Exercise prompt
The expected output is every line below, reproduced exactly.

Stored items:
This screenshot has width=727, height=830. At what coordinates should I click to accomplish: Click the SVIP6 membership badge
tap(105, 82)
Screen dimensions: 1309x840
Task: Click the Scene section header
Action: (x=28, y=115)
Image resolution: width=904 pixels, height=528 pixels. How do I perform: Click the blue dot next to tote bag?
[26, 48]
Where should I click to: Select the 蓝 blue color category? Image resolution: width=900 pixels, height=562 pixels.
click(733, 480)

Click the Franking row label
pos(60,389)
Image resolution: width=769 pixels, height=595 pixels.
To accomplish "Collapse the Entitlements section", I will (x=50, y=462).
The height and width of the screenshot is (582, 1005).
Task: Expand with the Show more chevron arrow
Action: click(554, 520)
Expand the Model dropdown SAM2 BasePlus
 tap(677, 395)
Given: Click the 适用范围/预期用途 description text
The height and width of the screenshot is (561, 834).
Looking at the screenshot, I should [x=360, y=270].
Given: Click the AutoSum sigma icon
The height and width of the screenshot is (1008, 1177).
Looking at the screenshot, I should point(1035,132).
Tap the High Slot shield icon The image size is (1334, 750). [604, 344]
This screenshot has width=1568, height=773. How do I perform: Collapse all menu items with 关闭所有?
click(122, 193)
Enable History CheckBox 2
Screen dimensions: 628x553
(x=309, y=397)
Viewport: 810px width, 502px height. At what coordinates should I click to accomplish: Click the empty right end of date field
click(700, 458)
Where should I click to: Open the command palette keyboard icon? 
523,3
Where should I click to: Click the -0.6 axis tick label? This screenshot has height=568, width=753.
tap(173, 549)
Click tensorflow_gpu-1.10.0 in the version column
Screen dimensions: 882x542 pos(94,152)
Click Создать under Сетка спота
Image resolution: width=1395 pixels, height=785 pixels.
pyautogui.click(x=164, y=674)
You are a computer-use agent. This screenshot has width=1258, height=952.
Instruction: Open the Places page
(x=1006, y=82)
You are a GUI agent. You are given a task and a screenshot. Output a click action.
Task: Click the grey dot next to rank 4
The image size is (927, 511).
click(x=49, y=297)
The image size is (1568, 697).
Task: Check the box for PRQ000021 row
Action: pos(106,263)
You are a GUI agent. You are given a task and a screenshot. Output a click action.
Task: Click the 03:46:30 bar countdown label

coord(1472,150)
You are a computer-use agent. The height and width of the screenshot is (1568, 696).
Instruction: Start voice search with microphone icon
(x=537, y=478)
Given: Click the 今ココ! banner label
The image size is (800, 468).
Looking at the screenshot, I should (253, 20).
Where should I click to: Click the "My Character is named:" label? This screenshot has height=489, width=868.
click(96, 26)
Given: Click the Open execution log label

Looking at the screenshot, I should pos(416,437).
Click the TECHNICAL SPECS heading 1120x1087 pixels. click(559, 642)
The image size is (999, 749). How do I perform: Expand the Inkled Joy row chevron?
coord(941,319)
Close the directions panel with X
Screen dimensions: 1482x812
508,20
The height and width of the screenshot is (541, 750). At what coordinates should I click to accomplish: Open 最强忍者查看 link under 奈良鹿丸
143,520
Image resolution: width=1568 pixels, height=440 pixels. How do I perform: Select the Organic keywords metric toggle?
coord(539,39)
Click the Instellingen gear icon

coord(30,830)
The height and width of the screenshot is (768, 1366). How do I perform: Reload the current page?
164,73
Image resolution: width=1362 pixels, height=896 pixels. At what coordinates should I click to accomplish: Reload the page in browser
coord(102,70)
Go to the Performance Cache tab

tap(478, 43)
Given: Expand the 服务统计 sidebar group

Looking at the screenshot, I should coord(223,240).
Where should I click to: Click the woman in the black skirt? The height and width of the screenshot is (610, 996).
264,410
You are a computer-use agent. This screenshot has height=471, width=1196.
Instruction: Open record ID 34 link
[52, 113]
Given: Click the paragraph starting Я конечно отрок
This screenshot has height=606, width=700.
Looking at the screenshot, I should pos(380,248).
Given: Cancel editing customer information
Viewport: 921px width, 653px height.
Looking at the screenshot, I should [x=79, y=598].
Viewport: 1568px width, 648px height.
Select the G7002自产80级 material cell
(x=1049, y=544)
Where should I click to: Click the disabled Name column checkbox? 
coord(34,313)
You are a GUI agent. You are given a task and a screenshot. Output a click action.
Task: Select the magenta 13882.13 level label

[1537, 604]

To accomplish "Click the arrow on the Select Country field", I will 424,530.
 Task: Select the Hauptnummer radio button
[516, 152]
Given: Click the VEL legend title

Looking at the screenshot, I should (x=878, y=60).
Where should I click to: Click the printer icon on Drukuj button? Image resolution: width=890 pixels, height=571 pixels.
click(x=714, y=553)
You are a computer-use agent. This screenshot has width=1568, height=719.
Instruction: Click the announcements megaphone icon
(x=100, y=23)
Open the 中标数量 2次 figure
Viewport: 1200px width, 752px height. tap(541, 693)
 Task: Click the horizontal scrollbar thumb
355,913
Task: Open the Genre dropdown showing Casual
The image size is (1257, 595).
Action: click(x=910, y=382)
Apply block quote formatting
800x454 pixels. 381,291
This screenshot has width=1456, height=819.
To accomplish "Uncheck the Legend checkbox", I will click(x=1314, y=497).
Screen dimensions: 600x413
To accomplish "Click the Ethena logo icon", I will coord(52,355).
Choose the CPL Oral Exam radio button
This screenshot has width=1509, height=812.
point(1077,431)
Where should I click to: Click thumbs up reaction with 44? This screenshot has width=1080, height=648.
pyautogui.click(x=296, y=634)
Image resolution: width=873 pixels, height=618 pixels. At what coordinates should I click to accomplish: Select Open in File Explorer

Task output
This screenshot has width=727, height=830. At what coordinates should I click to accomplish: Click the SVIP6 membership badge
tap(105, 82)
Screen dimensions: 1309x840
Task: Click the Scene section header
Action: (x=28, y=115)
Image resolution: width=904 pixels, height=528 pixels. How do I perform: Click the blue dot next to tote bag?
[26, 48]
Where should I click to: Select the 蓝 blue color category? Image resolution: width=900 pixels, height=562 pixels.
click(733, 480)

Click the Franking row label
pos(60,389)
Image resolution: width=769 pixels, height=595 pixels.
To accomplish "Collapse the Entitlements section", I will (x=50, y=462).
The height and width of the screenshot is (582, 1005).
Task: Expand with the Show more chevron arrow
Action: click(554, 520)
Expand the Model dropdown SAM2 BasePlus
 tap(677, 395)
Given: Click the 适用范围/预期用途 description text
The height and width of the screenshot is (561, 834).
Looking at the screenshot, I should [x=360, y=270].
Given: Click the AutoSum sigma icon
The height and width of the screenshot is (1008, 1177).
Looking at the screenshot, I should point(1035,132).
Tap the High Slot shield icon The image size is (1334, 750). [604, 344]
This screenshot has width=1568, height=773. How do I perform: Collapse all menu items with 关闭所有?
click(122, 193)
Enable History CheckBox 2
Screen dimensions: 628x553
(x=309, y=397)
Viewport: 810px width, 502px height. At what coordinates should I click to accomplish: Click the empty right end of date field
click(700, 458)
Where should I click to: Open the command palette keyboard icon? 
523,3
Where should I click to: Click the -0.6 axis tick label? This screenshot has height=568, width=753.
tap(173, 549)
Click tensorflow_gpu-1.10.0 in the version column
Screen dimensions: 882x542 pos(94,152)
Click Создать under Сетка спота
Image resolution: width=1395 pixels, height=785 pixels.
pyautogui.click(x=164, y=674)
You are a computer-use agent. This screenshot has width=1258, height=952.
Instruction: Open the Places page
(x=1006, y=82)
You are a GUI agent. You are given a task and a screenshot. Output a click action.
Task: Click the grey dot next to rank 4
The image size is (927, 511).
click(x=49, y=297)
The image size is (1568, 697).
Task: Check the box for PRQ000021 row
Action: pos(106,263)
You are a GUI agent. You are given a task and a screenshot. Output a click action.
Task: Click the 03:46:30 bar countdown label

coord(1472,150)
You are a computer-use agent. The height and width of the screenshot is (1568, 696).
Instruction: Start voice search with microphone icon
(x=537, y=478)
Given: Click the 今ココ! banner label
The image size is (800, 468).
Looking at the screenshot, I should (253, 20).
Where should I click to: Click the "My Character is named:" label? This screenshot has height=489, width=868.
click(96, 26)
Given: Click the Open execution log label

Looking at the screenshot, I should pos(416,437).
Click the TECHNICAL SPECS heading 1120x1087 pixels. click(559, 642)
The image size is (999, 749). How do I perform: Expand the Inkled Joy row chevron?
coord(941,319)
Close the directions panel with X
Screen dimensions: 1482x812
508,20
The height and width of the screenshot is (541, 750). At what coordinates should I click to accomplish: Open 最强忍者查看 link under 奈良鹿丸
143,520
Image resolution: width=1568 pixels, height=440 pixels. How do I perform: Select the Organic keywords metric toggle?
coord(539,39)
Click the Instellingen gear icon

coord(30,830)
The height and width of the screenshot is (768, 1366). How do I perform: Reload the current page?
164,73
Image resolution: width=1362 pixels, height=896 pixels. At what coordinates should I click to accomplish: Reload the page in browser
coord(102,70)
Go to the Performance Cache tab

tap(478, 43)
Given: Expand the 服务统计 sidebar group

Looking at the screenshot, I should coord(223,240).
Where should I click to: Click the woman in the black skirt? The height and width of the screenshot is (610, 996).
264,410
You are a computer-use agent. This screenshot has height=471, width=1196.
Instruction: Open record ID 34 link
[52, 113]
Given: Click the paragraph starting Я конечно отрок
This screenshot has height=606, width=700.
Looking at the screenshot, I should pos(380,248).
Given: Cancel editing customer information
Viewport: 921px width, 653px height.
Looking at the screenshot, I should [x=79, y=598].
Viewport: 1568px width, 648px height.
Select the G7002自产80级 material cell
(x=1049, y=544)
Where should I click to: Click the disabled Name column checkbox? 
coord(34,313)
You are a GUI agent. You are given a task and a screenshot. Output a click action.
Task: Select the magenta 13882.13 level label

[1537, 604]

To accomplish "Click the arrow on the Select Country field", I will 424,530.
 Task: Select the Hauptnummer radio button
[516, 152]
Given: Click the VEL legend title

Looking at the screenshot, I should (x=878, y=60).
Where should I click to: Click the printer icon on Drukuj button? Image resolution: width=890 pixels, height=571 pixels.
click(x=714, y=553)
You are a computer-use agent. This screenshot has width=1568, height=719.
Instruction: Click the announcements megaphone icon
(x=100, y=23)
Open the 中标数量 2次 figure
Viewport: 1200px width, 752px height. tap(541, 693)
 Task: Click the horizontal scrollbar thumb
355,913
Task: Open the Genre dropdown showing Casual
The image size is (1257, 595).
Action: click(x=910, y=382)
Apply block quote formatting
800x454 pixels. 381,291
This screenshot has width=1456, height=819.
To accomplish "Uncheck the Legend checkbox", I will click(x=1314, y=497).
Screen dimensions: 600x413
To accomplish "Click the Ethena logo icon", I will coord(52,355).
Choose the CPL Oral Exam radio button
This screenshot has width=1509, height=812.
point(1077,431)
Where should I click to: Click thumbs up reaction with 44? This screenshot has width=1080, height=648.
pyautogui.click(x=296, y=634)
Image resolution: width=873 pixels, height=618 pixels. At what coordinates should I click to accomplish: Select Open in File Explorer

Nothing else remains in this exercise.